ASR reference: "ironing damp clothes can help them dry many hotels have an iron and ironing board available for loan even if one is not present in the room"


In [32]:
# Load the utterance
from whisper.audio import load_audio

audio = load_audio(audio_path)
audio = torch.from_numpy(audio).to(DEVICE)

In [33]:
# Whisepr transcription for the original speech signal
print(f'Default Whisper transcription: "{model.transcribe(audio)["text"]}"')



Default Whisper transcription: " Ironing damp clothes can help them dry.
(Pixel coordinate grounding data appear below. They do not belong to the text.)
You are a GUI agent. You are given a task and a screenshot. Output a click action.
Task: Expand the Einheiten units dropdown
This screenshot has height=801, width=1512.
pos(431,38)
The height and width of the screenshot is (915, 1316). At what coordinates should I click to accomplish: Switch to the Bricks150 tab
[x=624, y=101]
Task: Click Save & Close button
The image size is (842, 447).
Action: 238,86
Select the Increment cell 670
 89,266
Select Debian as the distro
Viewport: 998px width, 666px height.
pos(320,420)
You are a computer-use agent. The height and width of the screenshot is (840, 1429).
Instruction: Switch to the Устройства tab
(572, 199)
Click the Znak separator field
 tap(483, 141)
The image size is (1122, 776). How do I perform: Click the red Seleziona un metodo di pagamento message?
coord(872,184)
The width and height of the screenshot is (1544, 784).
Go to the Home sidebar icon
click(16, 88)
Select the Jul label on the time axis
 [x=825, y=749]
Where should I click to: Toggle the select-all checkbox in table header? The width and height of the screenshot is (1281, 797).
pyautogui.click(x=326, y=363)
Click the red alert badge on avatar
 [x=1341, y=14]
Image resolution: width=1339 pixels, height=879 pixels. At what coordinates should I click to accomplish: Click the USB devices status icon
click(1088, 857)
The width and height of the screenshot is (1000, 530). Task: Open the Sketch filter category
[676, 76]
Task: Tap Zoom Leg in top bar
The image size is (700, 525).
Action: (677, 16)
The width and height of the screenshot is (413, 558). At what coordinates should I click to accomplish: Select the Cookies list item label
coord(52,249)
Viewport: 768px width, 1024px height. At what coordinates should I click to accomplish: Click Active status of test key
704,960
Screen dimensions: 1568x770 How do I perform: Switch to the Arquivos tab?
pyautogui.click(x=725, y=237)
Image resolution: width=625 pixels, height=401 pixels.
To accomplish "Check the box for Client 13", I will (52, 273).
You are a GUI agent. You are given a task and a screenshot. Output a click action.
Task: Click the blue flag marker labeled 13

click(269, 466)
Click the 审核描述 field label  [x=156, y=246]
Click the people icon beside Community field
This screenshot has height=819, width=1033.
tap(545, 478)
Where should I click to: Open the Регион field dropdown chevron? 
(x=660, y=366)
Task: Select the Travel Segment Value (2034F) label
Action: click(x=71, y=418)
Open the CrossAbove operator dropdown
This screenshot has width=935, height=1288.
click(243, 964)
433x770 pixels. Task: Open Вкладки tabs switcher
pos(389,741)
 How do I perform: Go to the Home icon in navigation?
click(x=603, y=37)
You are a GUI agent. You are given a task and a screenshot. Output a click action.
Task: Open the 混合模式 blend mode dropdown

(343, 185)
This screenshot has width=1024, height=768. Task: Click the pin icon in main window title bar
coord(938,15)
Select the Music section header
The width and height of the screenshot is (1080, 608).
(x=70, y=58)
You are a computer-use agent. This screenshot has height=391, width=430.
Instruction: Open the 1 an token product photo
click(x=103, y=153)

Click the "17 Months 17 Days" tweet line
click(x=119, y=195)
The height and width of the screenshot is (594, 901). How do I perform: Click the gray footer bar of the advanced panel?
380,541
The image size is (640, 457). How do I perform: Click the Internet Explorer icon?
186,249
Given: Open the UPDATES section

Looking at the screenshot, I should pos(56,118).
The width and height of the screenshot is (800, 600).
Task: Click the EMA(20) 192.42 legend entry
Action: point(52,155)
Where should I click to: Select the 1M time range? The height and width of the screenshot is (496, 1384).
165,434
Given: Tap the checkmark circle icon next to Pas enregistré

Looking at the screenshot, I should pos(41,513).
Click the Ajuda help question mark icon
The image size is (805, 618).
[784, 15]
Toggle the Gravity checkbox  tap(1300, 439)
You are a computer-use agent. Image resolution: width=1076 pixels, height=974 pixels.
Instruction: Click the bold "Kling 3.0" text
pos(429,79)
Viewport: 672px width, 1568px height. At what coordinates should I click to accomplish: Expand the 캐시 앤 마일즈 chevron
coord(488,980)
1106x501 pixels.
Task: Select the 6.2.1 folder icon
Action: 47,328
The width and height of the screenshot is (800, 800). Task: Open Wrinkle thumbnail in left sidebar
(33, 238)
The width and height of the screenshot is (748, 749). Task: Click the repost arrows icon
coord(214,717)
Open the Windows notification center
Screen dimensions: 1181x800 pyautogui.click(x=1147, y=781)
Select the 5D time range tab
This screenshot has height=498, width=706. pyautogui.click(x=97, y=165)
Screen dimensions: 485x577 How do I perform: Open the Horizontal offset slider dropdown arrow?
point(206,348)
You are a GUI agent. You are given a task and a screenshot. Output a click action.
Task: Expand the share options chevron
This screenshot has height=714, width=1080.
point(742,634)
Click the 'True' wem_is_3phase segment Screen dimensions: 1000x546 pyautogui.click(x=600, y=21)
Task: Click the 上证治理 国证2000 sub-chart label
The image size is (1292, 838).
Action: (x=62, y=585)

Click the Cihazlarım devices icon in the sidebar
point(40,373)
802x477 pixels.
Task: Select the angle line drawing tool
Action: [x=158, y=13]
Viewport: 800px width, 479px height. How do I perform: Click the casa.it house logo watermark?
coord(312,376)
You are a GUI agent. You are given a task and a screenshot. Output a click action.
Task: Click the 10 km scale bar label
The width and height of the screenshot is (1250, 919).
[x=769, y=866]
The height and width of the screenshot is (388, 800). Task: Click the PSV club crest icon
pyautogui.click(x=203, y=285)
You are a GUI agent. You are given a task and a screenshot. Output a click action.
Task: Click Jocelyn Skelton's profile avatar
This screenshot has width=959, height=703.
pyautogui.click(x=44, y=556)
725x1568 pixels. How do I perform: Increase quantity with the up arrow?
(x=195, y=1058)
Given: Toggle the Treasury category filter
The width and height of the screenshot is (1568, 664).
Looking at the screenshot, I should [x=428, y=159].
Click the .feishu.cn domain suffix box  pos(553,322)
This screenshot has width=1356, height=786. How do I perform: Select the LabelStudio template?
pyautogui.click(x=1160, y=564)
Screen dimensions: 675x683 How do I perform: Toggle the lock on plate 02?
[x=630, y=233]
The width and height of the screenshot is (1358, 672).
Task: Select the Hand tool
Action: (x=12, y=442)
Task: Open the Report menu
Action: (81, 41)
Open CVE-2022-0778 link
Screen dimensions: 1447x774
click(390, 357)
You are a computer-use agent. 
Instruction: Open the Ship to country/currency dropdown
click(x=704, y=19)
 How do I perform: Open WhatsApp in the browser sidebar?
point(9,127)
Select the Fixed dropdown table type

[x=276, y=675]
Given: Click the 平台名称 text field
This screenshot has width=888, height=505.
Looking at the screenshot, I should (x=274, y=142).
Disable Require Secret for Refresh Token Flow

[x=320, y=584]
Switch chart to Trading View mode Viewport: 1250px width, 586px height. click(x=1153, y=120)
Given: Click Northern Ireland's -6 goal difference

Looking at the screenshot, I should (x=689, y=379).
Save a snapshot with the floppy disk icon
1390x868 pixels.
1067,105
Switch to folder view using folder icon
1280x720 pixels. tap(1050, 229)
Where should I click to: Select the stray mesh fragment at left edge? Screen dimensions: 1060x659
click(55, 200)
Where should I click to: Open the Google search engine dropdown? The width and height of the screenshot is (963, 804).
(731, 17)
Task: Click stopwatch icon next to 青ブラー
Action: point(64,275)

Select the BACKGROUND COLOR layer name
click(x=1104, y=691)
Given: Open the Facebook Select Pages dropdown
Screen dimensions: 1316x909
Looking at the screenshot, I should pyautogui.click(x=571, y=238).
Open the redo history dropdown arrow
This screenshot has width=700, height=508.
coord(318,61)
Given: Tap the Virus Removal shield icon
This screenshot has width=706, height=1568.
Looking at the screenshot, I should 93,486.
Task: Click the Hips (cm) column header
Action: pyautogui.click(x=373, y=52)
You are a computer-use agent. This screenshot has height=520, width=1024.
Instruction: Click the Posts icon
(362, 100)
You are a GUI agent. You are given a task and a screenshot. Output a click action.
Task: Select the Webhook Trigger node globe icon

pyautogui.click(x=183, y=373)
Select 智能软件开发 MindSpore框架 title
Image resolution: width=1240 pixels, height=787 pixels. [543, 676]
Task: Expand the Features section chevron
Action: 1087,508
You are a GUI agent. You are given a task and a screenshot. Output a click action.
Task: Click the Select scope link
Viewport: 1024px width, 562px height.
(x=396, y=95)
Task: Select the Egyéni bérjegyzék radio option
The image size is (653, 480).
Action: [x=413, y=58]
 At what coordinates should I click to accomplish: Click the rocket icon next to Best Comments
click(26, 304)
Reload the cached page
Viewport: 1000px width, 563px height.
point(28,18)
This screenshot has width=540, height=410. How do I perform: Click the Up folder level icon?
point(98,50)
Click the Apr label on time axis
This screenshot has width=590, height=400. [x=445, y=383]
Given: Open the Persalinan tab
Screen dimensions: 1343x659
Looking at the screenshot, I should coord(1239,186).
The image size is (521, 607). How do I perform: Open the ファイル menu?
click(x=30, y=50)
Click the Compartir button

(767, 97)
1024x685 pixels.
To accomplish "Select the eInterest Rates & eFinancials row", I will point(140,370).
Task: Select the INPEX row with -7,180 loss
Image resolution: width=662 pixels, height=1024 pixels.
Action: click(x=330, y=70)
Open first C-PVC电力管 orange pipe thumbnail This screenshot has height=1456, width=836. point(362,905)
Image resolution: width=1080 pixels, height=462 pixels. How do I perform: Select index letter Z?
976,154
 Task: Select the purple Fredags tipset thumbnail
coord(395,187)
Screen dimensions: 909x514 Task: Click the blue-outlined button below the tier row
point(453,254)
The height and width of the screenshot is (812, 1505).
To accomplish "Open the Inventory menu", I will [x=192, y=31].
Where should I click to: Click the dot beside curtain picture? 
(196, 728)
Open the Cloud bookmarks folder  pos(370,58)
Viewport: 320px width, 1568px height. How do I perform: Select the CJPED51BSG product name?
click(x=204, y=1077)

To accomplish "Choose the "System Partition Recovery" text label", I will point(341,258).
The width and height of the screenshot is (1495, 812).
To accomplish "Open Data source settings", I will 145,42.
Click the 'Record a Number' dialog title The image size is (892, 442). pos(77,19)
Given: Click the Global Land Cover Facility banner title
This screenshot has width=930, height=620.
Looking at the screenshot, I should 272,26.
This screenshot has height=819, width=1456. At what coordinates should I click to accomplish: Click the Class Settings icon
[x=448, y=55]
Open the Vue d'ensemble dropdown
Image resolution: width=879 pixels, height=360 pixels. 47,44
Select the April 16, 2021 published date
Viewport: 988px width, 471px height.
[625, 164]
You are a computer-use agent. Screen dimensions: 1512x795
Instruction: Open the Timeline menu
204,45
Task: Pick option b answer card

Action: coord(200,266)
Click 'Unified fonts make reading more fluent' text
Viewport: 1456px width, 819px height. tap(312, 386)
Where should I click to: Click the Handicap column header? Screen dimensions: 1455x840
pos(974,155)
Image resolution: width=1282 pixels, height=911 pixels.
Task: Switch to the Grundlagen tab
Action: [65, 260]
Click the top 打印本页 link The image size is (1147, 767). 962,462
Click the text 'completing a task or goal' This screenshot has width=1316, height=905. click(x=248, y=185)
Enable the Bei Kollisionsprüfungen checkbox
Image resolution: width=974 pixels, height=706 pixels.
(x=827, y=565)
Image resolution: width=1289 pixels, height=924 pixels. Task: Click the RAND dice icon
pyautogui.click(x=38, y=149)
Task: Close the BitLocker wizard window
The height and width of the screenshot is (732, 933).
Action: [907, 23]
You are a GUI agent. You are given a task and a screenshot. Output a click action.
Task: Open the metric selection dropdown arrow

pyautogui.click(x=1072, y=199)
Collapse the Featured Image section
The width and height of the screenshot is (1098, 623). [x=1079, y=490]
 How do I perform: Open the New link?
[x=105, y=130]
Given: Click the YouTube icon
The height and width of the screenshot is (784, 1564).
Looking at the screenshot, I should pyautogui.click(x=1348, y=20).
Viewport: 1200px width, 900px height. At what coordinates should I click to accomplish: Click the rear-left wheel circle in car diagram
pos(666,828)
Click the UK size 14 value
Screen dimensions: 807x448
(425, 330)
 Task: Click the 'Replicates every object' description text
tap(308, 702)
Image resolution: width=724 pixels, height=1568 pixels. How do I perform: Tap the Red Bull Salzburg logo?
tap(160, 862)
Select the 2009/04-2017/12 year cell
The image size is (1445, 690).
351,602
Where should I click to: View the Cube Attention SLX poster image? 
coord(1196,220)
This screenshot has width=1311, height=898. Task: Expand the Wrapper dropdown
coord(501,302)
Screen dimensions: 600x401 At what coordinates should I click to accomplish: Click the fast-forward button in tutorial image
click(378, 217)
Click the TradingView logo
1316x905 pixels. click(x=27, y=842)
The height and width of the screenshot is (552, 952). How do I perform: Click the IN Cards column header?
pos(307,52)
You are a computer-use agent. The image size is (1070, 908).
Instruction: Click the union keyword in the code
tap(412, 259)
Many hotels have an iron and ironing board available for loan, even if one is not present in the room."


In [34]:
# Load the relevant universal acoustic adversarial attack segment (0.64 seconds in length)
import numpy as np

loaded_array = np.load(f'audio_attack_segments/{WHISPER_MODEL}.np.npy')
audio_attack_segment = torch.from_numpy(loaded_array).to(audio.device)

In [35]:
# Prepend the learned universal attack segment to the original speech signal
audio_with_prompts = torch.cat((audio_attack_segment, audio), dim=0)

In [36]:
# Whisepr transcription for the concatenated speech signal
# Whisper is "muted" in this case
print(f'Whisper transcription with the learned attack segment: "{model.transcribe(audio_with_prompts)["text"]}"')

Whisper transcription with the learned attack segment: ""


In [37]:
# Dumping audio to wav files

import shutil
from scipy.io import wavfile

shutil.copyfile(audio_path, "original_audio.wav")
audio_attack_array = audio_with_prompts.cpu().numpy()
audio_attack_array = (audio_attack_array * 32767).astype(np.int16)
wavfile.write('audio_with_attack.wav', 16000, audio_attack_array)